→ Stated goal: Return every line of the listing below word for word, with nothing changed.

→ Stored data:
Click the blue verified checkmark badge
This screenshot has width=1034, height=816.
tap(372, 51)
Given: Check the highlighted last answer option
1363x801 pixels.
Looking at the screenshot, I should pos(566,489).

→ Output of the exercise:
Click the blue verified checkmark badge
This screenshot has width=1034, height=816.
tap(372, 51)
Given: Check the highlighted last answer option
1363x801 pixels.
Looking at the screenshot, I should pos(566,489).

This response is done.